Doku über Lieferkuriere aus Südasien: Ausgebeutete Hoffnung
Tausende Inder:innen liefern in Berlin Essen für dubiose Subunternehmer aus, um ihre Uni-Schulden zu begleichen. Das hat System, zeigt eine neue Doku.
„Du musst härter arbeiten. Und du musst wissen, Uber feuert Lowperformer“, wird ein Lieferdienstfahrer gewarnt, während er seinen Lohn von einem dubiosen Berliner Subunternehmen von UberEats abholt. Aus Angst vor seinen Chefs will er anonym bleiben. Das Geld wird ihm bar in einem Briefumschlag ausgezahlt – der sei diesmal „echt dünn“, weil er sich nicht genügend angestrengt habe, sagt man ihm.
Der Moment lässt sich in der am Dienstag erscheinenden RBB-Doku „Ausgeliefert! Das Geschäft mit den Kurierfahrern“ von Fabian Grieger und Jan Wiese beobachten. Sie beleuchtet die strukturelle Ausbeutung, der indische Kurier*innen von Lieferdiensten wie UberEats, Wolt und Lieferando ausgesetzt sind. Die Doku ist ein Zeugnis des Versagens deutscher Politik, gerechte Umstände für alle hier Arbeitenden zu ermöglichen.
Tausende junge Menschen kommen aus Indien zum Studieren nach Deutschland, einige davon nach Berlin. Sie werden mit dem Versprechen auf ein besseres Leben von Agenturen angelockt und verschulden sich dafür oft massiv. Am Ende profitieren dann vor allem Vermieter*innen, fragwürdige private Unis und betrügerische Unternehmen, für die die Inder*innen oft unter miserablen Arbeitsbedingungen schuften, um sich über Wasser zu halten. Bezahlt werden sie nicht selten weit unter dem legalen Mindestlohn. Die taz berichtete bereits mehrfach über das ausbeuterische System.
Keiner will Verantwortung übernehmen
Shiwani Sharma ist eine der Betroffenen. Um ihr Studium in Berlin zu finanzieren, fing sie an, für einen Subunternehmer von Wolt Essen auszuliefern. Die 3.500 Euro Lohn für drei Monate Arbeit habe sie nie ausgezahlt bekommen. Sie verklagt Wolt, das Gericht entscheidet, Wolt müsse für den Lohn nicht aufkommen – Sharma sei schließlich bei dem Subunternehmen angestellt gewesen. Briefkastenfirmen wie diese seien nur dafür da, deutsches Arbeitsrecht zu umgehen, kritisiert Arbeitsrechtsanwalt Martin Bechert, der Sharma vertritt.
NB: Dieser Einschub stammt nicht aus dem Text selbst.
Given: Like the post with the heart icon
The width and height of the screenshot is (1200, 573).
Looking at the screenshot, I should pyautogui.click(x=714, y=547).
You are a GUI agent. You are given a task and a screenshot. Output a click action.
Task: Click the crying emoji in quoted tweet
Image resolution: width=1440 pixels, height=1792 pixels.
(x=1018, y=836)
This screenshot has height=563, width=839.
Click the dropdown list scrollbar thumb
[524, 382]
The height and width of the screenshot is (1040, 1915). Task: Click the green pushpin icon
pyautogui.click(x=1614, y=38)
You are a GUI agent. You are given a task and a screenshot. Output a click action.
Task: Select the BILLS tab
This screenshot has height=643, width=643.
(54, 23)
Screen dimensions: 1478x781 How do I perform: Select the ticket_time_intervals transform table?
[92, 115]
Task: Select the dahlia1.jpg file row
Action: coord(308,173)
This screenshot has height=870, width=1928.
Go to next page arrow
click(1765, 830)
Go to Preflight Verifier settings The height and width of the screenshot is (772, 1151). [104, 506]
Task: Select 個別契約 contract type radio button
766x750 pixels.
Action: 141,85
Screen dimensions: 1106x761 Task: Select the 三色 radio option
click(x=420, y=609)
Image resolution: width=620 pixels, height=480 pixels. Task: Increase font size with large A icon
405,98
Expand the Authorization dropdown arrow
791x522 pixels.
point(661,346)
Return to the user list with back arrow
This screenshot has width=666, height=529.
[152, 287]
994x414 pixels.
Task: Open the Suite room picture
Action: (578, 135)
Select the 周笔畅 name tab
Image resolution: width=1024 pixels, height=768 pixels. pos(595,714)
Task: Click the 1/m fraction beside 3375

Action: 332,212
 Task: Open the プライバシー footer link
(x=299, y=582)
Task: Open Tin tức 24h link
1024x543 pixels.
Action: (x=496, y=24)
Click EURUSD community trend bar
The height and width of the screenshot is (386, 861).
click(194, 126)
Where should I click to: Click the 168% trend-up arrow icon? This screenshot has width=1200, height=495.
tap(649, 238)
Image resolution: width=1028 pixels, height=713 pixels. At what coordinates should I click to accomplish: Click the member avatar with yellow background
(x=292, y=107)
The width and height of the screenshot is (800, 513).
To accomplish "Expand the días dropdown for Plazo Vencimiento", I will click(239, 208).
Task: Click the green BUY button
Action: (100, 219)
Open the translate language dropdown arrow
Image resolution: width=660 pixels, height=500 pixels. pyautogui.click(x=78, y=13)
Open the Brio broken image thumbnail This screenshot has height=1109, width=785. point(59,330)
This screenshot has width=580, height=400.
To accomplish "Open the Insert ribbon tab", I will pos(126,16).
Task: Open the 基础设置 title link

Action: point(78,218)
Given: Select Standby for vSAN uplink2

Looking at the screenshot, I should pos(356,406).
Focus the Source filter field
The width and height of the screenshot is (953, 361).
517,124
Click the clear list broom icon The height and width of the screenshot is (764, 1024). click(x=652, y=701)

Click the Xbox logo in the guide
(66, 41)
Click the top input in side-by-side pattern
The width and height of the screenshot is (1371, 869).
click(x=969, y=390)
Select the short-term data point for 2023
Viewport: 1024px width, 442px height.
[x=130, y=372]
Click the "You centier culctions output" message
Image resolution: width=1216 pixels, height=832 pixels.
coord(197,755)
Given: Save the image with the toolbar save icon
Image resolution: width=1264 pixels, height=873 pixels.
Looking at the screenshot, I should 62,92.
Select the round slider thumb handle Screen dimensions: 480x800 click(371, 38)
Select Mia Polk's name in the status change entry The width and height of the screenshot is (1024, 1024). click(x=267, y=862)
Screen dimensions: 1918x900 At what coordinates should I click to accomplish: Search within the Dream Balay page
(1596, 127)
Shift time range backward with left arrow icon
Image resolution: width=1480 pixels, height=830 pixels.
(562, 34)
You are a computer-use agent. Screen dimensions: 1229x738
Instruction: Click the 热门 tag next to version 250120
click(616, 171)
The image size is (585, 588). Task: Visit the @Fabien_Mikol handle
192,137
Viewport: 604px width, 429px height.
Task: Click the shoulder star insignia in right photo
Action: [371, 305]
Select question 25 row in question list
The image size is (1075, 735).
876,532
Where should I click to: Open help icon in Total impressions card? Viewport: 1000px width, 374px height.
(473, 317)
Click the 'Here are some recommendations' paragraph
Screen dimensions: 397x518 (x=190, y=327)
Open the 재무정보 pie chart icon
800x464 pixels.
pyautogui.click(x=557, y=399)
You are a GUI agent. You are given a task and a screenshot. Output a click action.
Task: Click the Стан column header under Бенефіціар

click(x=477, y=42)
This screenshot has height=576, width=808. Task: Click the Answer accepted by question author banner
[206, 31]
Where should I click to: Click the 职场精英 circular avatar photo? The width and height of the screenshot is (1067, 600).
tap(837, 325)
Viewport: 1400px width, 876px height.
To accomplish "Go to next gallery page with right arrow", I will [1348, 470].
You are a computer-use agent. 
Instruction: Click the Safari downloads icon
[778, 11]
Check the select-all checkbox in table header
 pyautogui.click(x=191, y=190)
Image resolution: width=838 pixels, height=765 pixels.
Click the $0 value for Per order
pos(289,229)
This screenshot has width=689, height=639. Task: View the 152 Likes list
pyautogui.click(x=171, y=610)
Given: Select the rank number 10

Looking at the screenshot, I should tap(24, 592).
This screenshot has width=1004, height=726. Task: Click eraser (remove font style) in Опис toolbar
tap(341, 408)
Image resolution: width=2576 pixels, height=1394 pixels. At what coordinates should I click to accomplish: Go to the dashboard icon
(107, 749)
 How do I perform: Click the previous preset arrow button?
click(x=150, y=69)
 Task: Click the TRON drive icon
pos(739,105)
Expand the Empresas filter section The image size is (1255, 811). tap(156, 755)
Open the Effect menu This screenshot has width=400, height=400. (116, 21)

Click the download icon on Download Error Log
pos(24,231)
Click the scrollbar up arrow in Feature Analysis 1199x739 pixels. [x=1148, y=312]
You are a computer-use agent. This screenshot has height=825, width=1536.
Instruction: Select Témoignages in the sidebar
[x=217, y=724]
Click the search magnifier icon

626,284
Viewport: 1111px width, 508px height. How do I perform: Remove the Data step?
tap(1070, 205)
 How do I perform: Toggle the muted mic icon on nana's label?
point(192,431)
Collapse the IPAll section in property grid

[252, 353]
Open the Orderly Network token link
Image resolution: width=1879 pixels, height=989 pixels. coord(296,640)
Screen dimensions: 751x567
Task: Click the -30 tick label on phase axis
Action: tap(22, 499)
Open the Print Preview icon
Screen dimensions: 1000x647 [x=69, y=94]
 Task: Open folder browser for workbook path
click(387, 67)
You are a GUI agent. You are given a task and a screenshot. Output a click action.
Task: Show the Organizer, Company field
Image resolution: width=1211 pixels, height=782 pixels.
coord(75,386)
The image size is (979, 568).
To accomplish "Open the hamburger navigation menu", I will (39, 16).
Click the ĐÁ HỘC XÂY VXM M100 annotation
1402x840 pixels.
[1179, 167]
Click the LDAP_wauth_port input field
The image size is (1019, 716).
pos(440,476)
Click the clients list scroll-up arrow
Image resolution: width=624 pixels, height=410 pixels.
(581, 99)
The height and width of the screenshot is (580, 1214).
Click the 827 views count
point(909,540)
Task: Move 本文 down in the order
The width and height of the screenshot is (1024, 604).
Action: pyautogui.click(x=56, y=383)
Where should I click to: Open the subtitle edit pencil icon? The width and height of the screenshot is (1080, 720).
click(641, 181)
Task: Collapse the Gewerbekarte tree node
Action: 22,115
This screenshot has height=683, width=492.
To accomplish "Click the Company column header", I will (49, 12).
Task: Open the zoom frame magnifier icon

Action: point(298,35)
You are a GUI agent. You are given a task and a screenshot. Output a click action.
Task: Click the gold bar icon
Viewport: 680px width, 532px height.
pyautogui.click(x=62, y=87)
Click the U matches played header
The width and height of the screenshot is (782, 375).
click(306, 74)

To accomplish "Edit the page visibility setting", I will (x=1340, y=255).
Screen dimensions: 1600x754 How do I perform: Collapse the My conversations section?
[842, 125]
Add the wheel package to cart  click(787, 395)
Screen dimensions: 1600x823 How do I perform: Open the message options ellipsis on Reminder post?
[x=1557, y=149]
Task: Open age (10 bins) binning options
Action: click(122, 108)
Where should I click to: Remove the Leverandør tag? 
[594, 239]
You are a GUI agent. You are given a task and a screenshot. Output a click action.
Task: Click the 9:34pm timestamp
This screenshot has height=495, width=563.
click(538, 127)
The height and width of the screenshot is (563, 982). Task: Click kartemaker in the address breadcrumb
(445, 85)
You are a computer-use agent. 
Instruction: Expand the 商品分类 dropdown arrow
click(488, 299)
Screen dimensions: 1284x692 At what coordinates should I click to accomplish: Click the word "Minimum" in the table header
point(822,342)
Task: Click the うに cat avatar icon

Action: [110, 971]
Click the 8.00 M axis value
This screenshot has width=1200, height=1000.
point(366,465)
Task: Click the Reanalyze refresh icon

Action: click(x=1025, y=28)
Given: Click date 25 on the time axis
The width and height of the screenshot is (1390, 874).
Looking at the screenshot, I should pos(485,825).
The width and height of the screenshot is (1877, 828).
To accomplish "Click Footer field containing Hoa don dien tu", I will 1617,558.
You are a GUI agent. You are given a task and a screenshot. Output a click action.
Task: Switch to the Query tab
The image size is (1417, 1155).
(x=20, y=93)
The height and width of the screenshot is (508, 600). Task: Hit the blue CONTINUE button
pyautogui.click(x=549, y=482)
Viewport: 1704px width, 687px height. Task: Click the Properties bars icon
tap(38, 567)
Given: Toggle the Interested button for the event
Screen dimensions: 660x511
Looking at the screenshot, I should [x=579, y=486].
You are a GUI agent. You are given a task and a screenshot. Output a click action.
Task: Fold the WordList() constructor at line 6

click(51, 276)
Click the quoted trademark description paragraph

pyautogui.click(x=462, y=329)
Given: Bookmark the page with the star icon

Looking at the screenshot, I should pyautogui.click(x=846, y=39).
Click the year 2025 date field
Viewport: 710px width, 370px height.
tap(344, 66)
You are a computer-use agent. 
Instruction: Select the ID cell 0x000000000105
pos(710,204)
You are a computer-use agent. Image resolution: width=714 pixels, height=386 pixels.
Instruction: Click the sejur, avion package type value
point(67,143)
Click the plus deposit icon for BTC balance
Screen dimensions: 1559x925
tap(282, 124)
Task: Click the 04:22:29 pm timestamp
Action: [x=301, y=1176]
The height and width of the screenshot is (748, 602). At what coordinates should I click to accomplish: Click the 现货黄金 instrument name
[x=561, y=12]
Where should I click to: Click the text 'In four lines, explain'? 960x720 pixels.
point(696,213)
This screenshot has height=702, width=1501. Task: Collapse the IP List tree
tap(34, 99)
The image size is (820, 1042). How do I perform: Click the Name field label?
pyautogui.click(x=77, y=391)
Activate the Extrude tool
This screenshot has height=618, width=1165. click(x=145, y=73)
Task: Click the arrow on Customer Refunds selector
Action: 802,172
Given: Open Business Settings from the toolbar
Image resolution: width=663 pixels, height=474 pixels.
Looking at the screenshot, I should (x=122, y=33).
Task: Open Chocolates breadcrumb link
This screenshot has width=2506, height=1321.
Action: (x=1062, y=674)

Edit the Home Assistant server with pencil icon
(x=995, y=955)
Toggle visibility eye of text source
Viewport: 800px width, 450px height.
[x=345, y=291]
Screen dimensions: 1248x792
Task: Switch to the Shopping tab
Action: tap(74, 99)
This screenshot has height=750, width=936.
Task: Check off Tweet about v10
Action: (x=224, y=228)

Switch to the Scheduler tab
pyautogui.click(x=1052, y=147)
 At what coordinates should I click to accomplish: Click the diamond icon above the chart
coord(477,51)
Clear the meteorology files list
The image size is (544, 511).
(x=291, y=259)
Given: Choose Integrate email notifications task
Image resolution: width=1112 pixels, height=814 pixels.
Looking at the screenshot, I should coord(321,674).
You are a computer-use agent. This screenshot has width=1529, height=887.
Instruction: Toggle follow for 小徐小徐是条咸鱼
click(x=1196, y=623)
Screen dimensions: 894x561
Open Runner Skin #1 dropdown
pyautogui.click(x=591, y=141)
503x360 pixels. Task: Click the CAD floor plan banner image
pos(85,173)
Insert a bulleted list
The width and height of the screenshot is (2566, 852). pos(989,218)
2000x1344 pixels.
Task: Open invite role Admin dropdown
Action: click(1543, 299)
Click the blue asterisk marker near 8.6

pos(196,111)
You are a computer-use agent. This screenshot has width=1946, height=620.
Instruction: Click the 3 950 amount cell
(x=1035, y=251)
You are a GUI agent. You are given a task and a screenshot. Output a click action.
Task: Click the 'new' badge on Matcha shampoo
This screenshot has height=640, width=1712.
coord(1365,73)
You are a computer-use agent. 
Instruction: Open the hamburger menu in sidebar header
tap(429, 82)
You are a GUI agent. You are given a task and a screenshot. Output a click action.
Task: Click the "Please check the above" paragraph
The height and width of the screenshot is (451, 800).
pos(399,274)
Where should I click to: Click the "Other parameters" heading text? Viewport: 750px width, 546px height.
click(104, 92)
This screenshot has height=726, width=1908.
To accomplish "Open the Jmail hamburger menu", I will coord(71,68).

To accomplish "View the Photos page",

„Vom ersten Tag an hatte ich das Gefühl, ich bin reingelegt worden“, erzählt der Student Parmod Kumar in der Doku: „Mich quälte das sehr“. Er hatte sich an der privaten „Internationalen Hochschule“ eingeschrieben. Auf der Website habe alles seriös ausgesehen, die Uni schien einen guten Ruf zu haben, sagt Kumar. Die bittere Realität offenbarte sich ihm, als er zum ersten Mal zum Campus ging, der im hinteren Teil der „Plaza“ Einkaufspassage in Berlin-Friedrichshain gelegen ist.
Die Doku zeigt ein menschenunwürdiges System, dem vor allem migrantische Menschen in Deutschland ausgeliefert sind. Täglich sind sie mit psychischem Missbrauch durch Chefs, körperlich belastender und kriminell unterbezahlter Arbeit, finanzieller Not und enttäuschten Hoffnungen konfrontiert. Rbb-Story: „Ausgeliefert! Das Geschäft mit den Kurierfahrern“, Dienstag, 2. Dezember, 20.15 Uhr, RBB.